Dermatophyllum secundiflorum is a species of flowering shrub or small tree in the family Fabaceae that is native to the Southwestern United States (Texas, New Mexico) and Mexico (Chihuahua and Coahuila south to Hidalgo, Puebla, and Querétaro). Its common names include Texas mountain laurel, Texas mescalbean, grape Koolaid tree, frijolito, and frijolillo.

==Name==
Although "mescalbean" is among the plant's common monikers, it bears no relation to the Agave species used to make the spirit mezcal, nor to the peyote cactus (Lophophora williamsii), which contains the hallucinogenic alkaloid mescaline. The common name "Texas mountain laurel" is also misleading, as it is unrelated to true mountain laurel.

==Description==
An evergreen, this small tree's leaves are pinnately compound, with small, roughly spatulate leaflets. The leaflets are thick, and waxy to the touch. Rarely having a single, straight trunk, its bark is smooth in all but the oldest specimens. It grows slowly to a height of 15 ft and has a crown diameter of 10 ft.

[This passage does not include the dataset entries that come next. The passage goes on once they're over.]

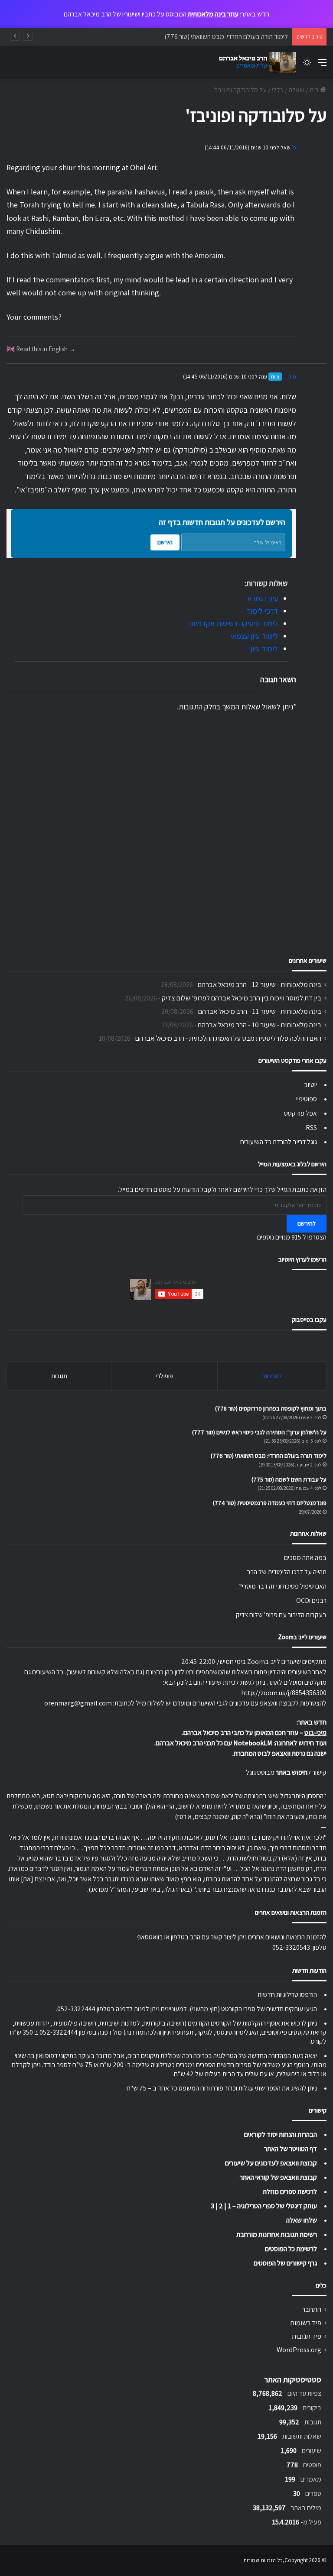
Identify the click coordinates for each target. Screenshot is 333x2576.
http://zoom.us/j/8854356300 (283, 1692)
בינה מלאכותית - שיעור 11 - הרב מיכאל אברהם (259, 1011)
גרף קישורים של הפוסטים (285, 2263)
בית (315, 89)
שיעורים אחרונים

Extremely fragrant purple flowers, resembling the smell of grape soda, are produced in large clusters in March and April. They are followed by 4 in pods containing dark or bright orange or red seeds.

==Habitat==
It is well-adapted to arid and semiarid habitats, but is most common in riparian zones.

==Uses==
D. secundiflorum is a popular ornamental plant due to its showy flowers and orange seeds. The reddish wood that it produces is potentially useful, but as yet has little commercial value.

The seeds were once used by some Native American tribes as a recreational drug, before being supplanted by peyote. This plant is psychoactive but is also extremely toxic due to the presence of the bicyclic alkaloid cytisine, which is chemically related to nicotine. The consumption of a single seed is enough to kill an adult.